**Actividad**. Reproduce el fragmento del texto sobre López Obrador y la prensa que empieza en "La contienda electoral" y termina en "candidata, Claudia Sheinbaum.", y sustituye "prudencia" por "mesura".

**Texto de la página**.
-.-.-

Una vez más el Presidente pretende situarse en la escena pública como si fuera uno más, como si no tuviera el poder que tiene y como si sus dichos no tuvieran mayor peso. Es obvio que su irresponsabilidad resulta peligrosa para cualquiera que lo cuestione; y por eso hay que insistir, como lo ha hecho Raúl Trejo en su columna “Desquiciado, abusivo, insensato” (La crónica de hoy, 26-II-2024), en que “López Obrador detenta una fuerza mucho mayor que la de cualquier periodista. Cada vez que descalifica a un informador, esparciendo agravios y calumnias, comete un abuso de poder y coloca a esos periodistas en una situación de vulnerabilidad. Además, lejos de esclarecer las informaciones que le incomodan, las publicita con tal de asumir un papel de víctima”.
La contienda electoral en puerta merece cuidado, prudencia y responsabilidad por parte de todos los actores políticos. Un Presidente a la altura de las circunstancias (y sobre todo en medio de diversas señales que apuntan a que estos comicios enfrentan graves riesgos de violencia) debería ser ya un ejemplo irreprochable en ese sentido; empero, confirmando que se siente “por encima de la ley”, López Obrador no ha dejado de enrarecer la atmósfera política con sus más virulentos mensajes, ni de manifestar protagonismo y abierto activismo en favor de Morena y su candidata, Claudia Sheinbaum.

-.-.-

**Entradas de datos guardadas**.
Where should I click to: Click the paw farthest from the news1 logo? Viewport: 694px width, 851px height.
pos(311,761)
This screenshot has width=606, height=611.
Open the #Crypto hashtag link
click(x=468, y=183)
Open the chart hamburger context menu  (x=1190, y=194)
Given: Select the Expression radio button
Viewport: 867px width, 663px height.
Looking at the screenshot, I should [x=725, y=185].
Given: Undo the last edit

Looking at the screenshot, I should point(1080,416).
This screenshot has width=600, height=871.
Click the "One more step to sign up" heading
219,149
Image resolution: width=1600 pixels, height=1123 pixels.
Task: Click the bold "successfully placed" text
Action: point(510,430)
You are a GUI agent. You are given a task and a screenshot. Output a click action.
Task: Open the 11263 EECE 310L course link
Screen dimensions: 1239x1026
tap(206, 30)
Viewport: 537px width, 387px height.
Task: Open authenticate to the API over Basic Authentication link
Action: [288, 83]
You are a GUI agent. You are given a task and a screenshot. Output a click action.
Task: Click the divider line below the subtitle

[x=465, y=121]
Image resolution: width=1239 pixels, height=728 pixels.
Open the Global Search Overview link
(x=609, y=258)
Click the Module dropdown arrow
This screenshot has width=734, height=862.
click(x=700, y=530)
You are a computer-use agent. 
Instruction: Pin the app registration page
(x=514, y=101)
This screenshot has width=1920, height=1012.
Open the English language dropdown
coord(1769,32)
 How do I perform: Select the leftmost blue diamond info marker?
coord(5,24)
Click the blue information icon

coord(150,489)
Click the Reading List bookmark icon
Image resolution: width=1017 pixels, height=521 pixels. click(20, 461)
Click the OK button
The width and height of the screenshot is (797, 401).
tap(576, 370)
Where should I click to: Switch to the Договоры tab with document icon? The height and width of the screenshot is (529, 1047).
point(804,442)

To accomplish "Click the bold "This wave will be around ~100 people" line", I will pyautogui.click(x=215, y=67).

-.-.-

**Ejercicio resuelto**.
La contienda electoral en puerta merece cuidado, mesura y responsabilidad por parte de todos los actores políticos. Un Presidente a la altura de las circunstancias (y sobre todo en medio de diversas señales que apuntan a que estos comicios enfrentan graves riesgos de violencia) debería ser ya un ejemplo irreprochable en ese sentido; empero, confirmando que se siente “por encima de la ley”, López Obrador no ha dejado de enrarecer la atmósfera política con sus más virulentos mensajes, ni de manifestar protagonismo y abierto activismo en favor de Morena y su candidata, Claudia Sheinbaum.